*Description of the task*: Pull out every line of the records that contains the word "should", treating uppercase and lowercase as different.

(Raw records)

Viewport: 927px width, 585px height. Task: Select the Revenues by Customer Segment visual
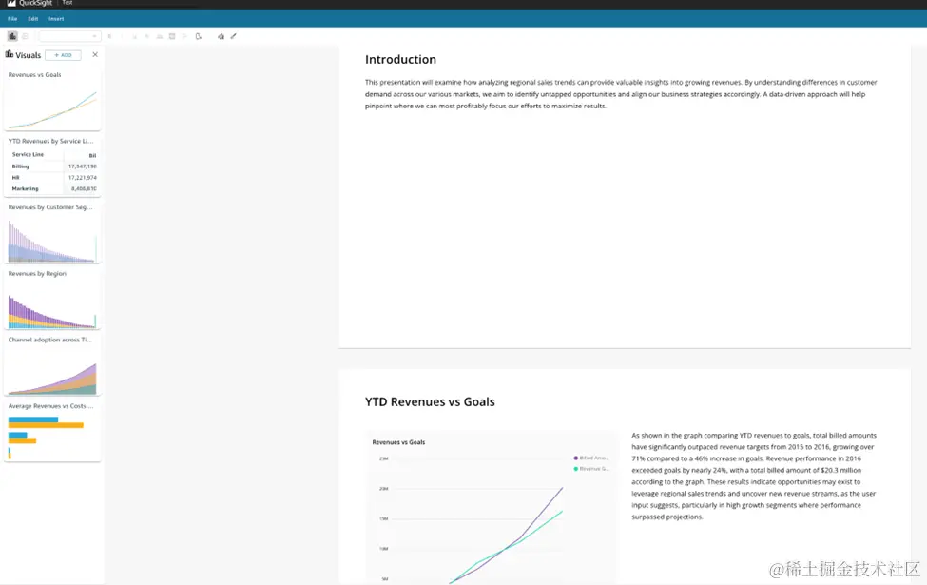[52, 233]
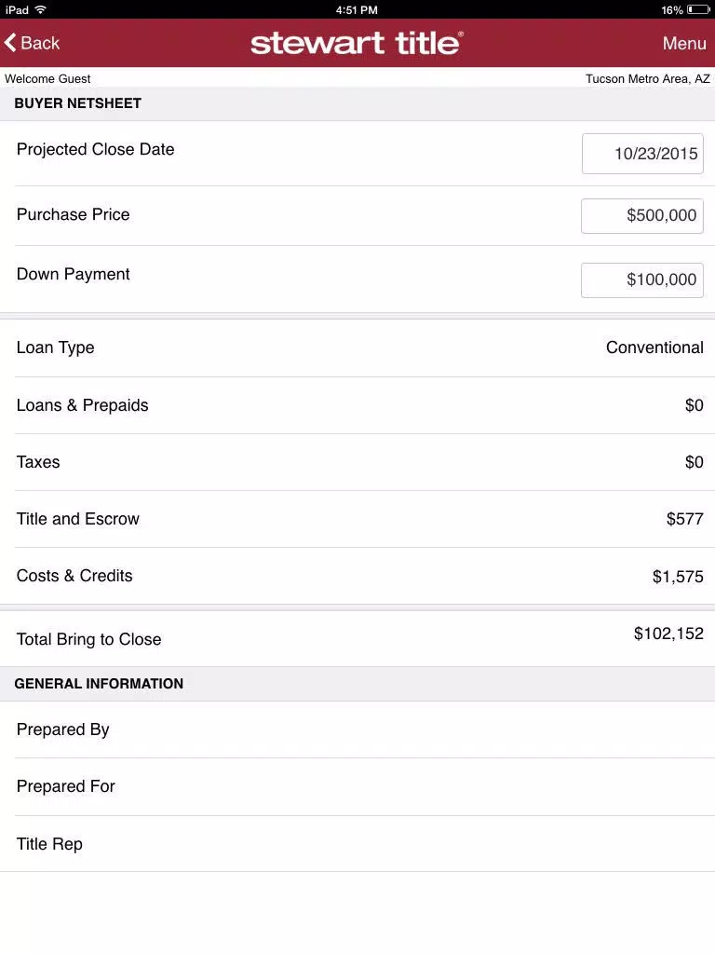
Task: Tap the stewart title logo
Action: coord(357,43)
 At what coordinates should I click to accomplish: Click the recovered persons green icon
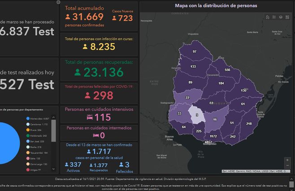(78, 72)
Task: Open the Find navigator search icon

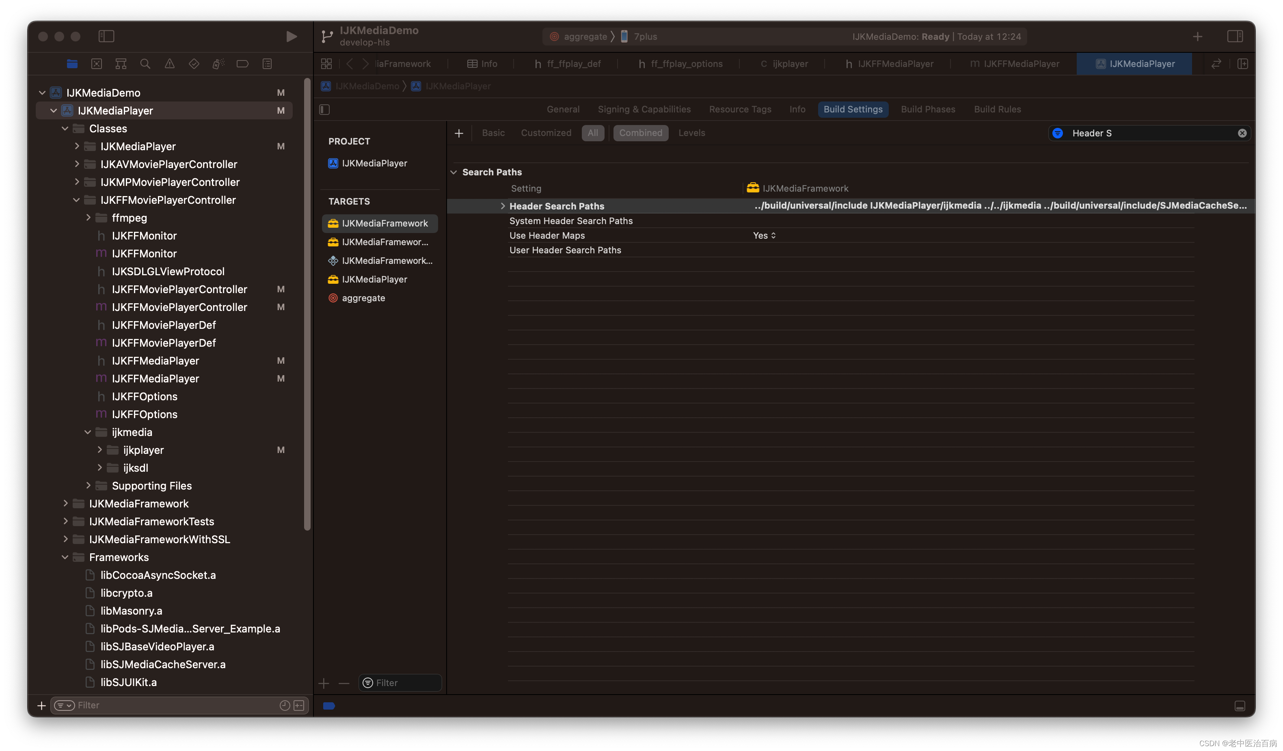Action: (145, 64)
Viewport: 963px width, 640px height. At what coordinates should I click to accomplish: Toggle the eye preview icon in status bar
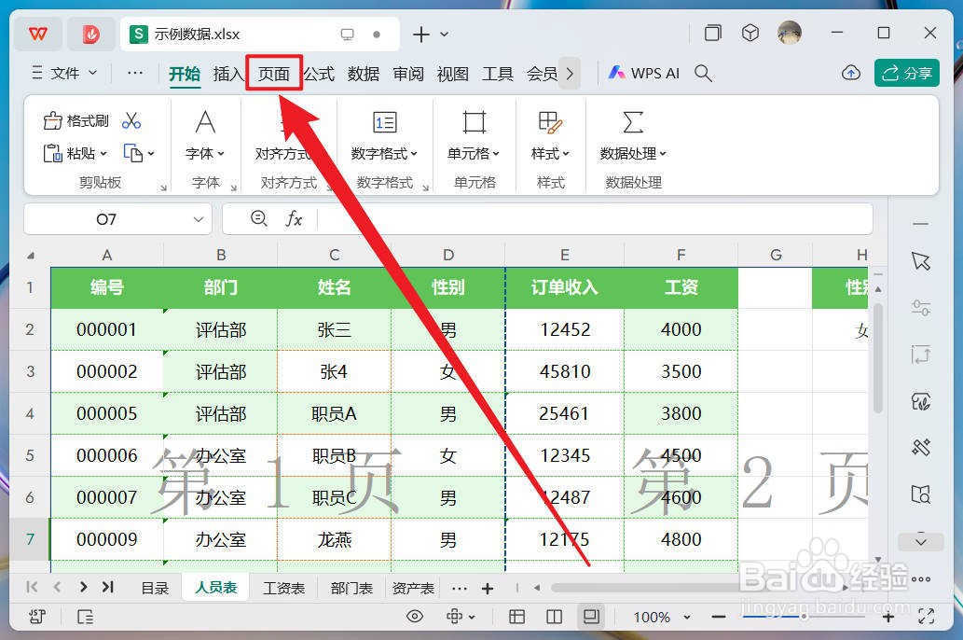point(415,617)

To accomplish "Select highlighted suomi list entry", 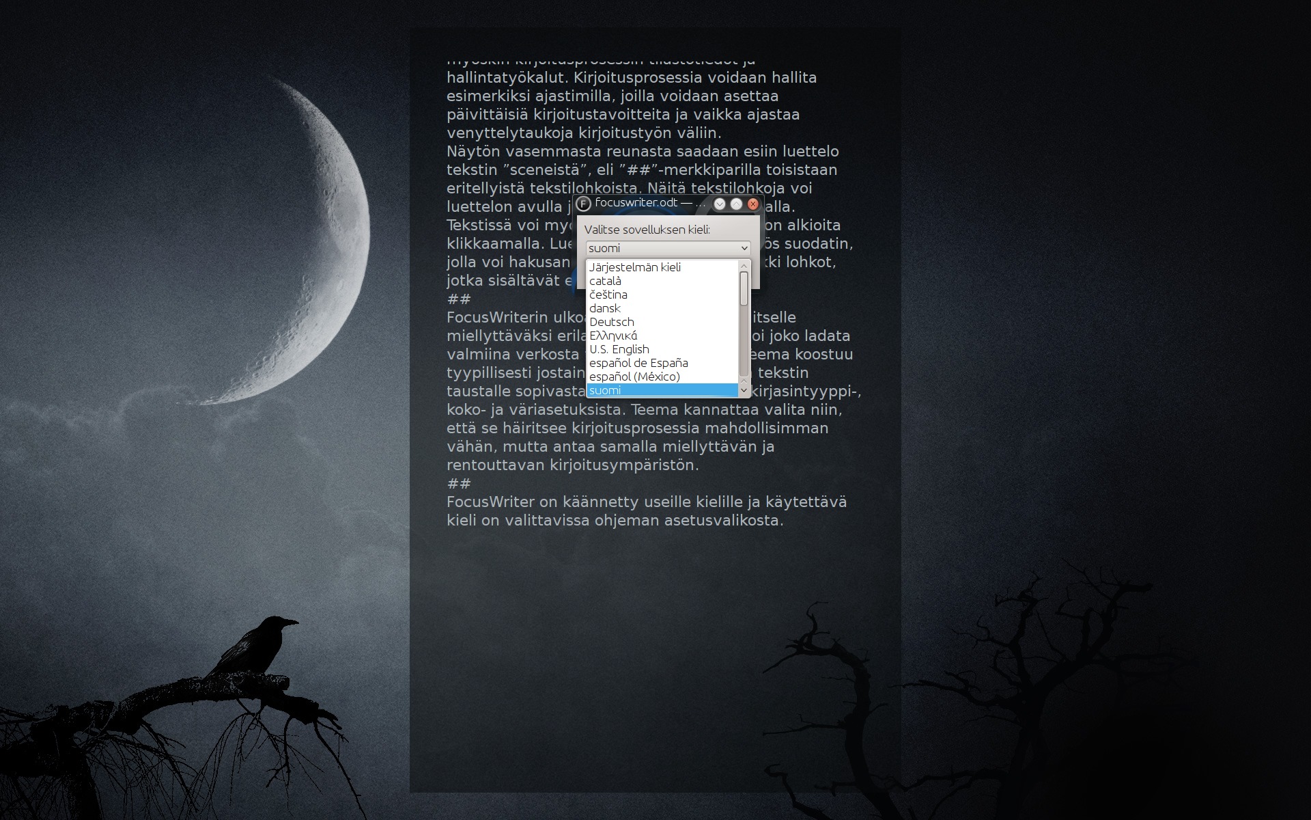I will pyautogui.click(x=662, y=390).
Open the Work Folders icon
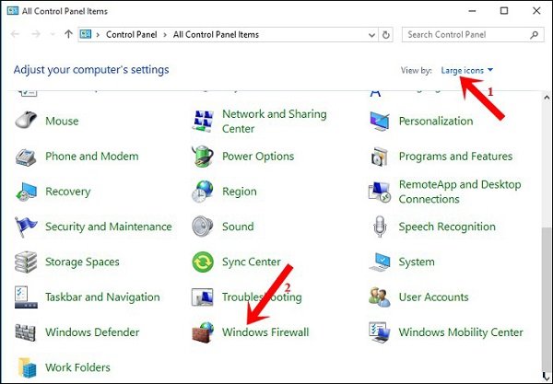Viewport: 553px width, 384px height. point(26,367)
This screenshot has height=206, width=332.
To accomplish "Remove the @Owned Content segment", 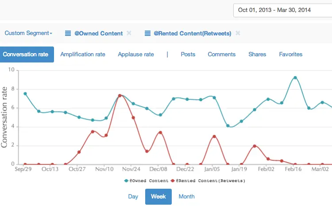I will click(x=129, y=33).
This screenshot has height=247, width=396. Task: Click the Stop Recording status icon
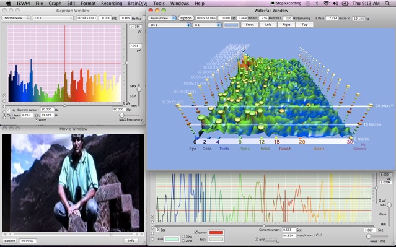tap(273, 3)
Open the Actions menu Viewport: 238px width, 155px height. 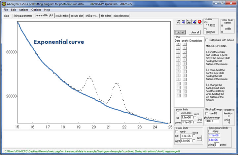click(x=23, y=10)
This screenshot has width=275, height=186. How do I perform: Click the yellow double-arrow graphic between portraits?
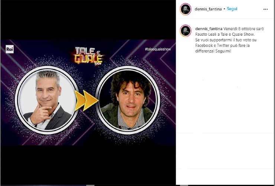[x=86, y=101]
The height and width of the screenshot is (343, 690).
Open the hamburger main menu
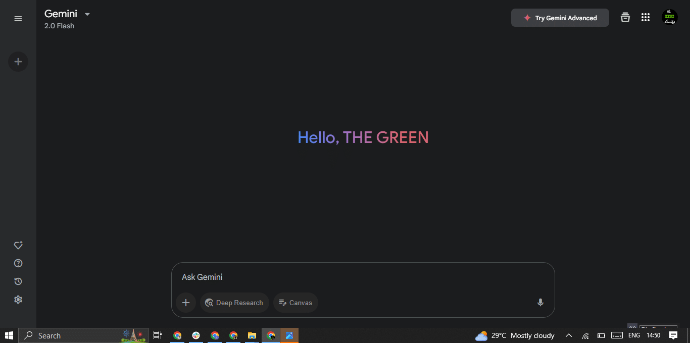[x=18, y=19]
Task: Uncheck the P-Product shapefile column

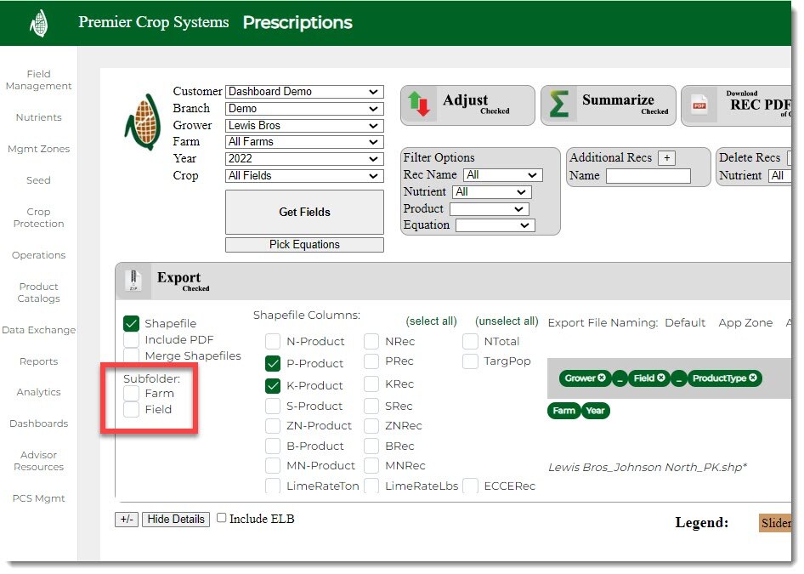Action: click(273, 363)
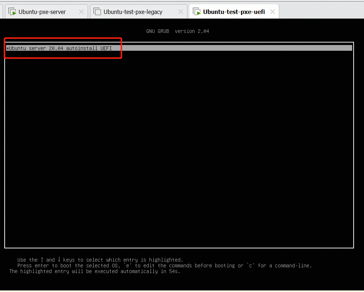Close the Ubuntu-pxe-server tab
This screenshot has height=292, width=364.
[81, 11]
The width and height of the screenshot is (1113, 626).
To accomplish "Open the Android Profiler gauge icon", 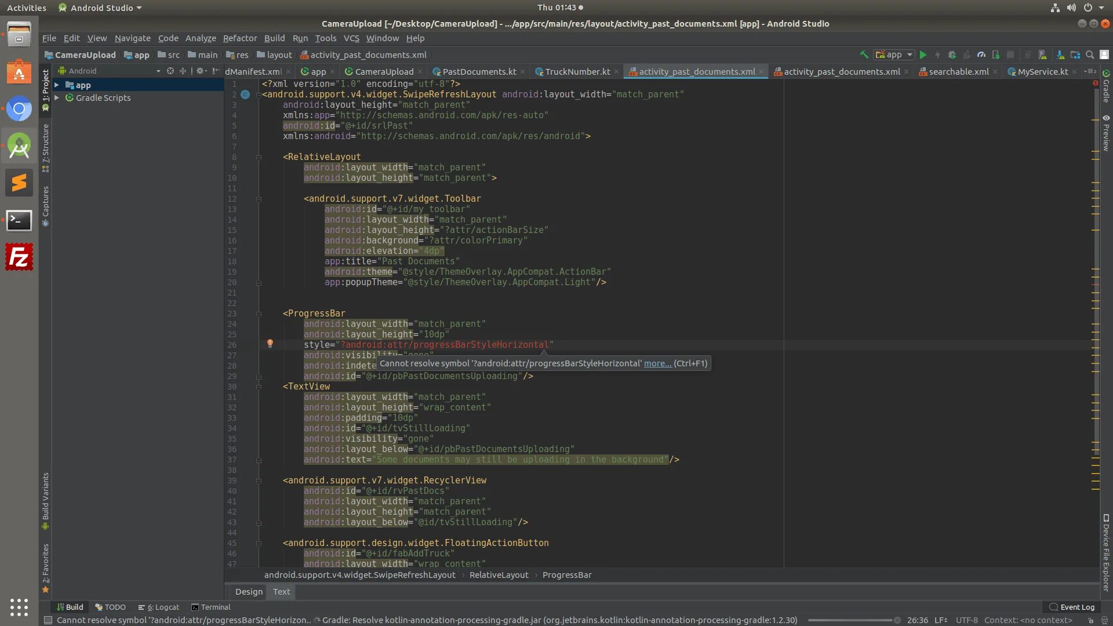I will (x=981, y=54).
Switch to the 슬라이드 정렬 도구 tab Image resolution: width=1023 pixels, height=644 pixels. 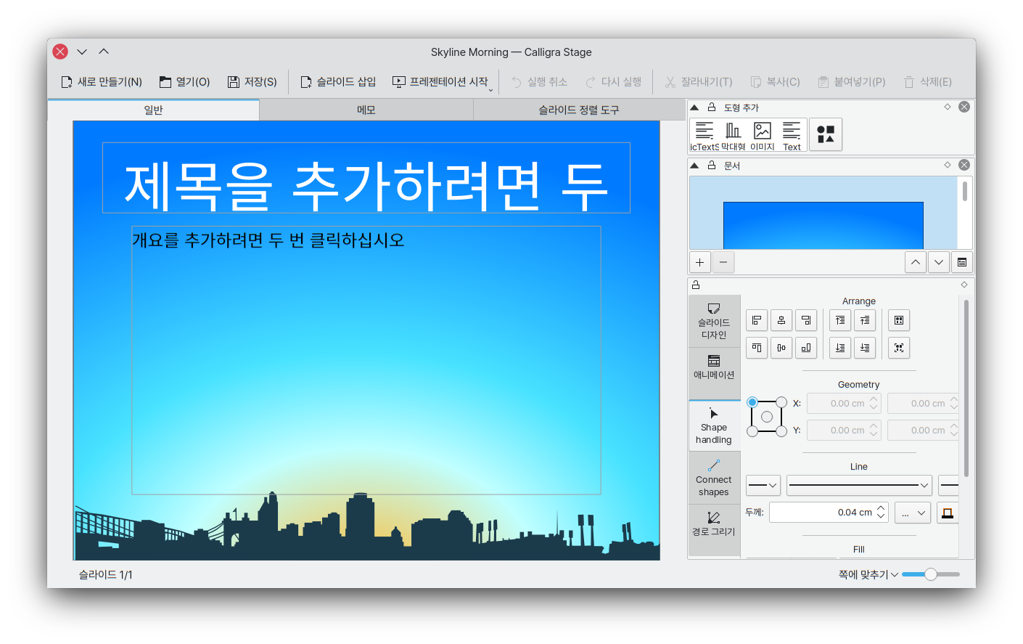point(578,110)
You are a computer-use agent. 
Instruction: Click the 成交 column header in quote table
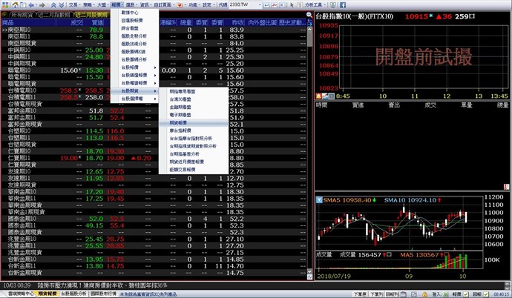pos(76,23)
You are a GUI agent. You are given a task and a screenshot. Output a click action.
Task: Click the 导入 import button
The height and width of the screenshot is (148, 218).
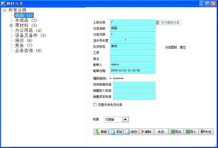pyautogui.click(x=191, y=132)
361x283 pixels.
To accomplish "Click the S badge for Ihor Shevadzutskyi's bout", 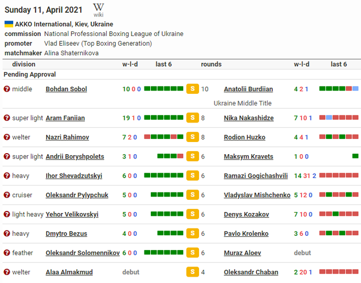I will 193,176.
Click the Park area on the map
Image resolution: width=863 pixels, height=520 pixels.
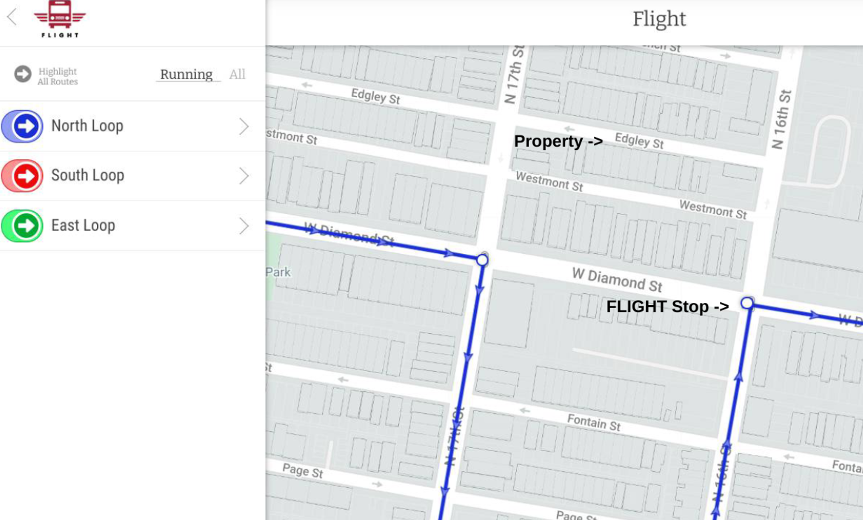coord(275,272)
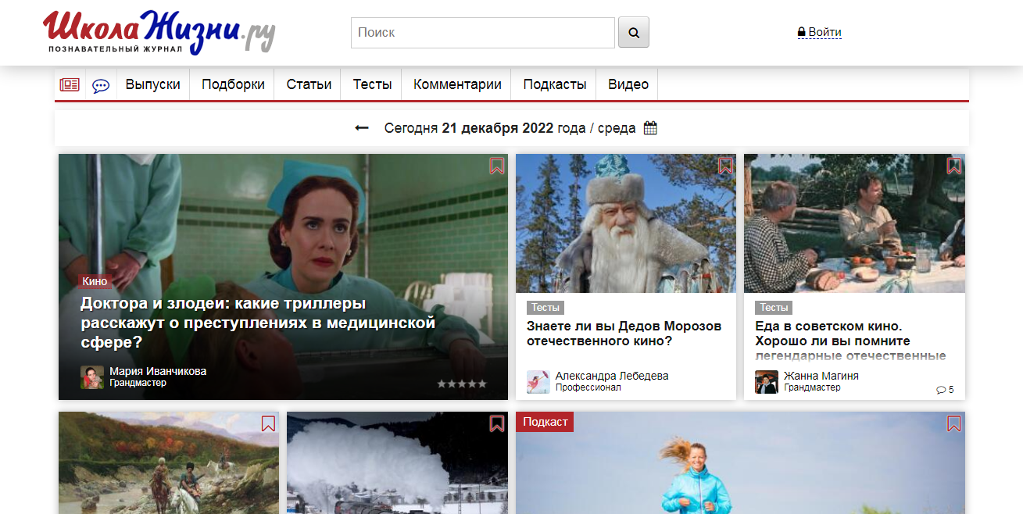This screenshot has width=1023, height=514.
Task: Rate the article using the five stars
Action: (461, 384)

*Result of this task*:
 At what coordinates should I click to accomplish: Click the recovered persons green icon
Viewport: 963px width, 640px height. At what coordinates should I click to accomplish: Toggle the eye preview icon in status bar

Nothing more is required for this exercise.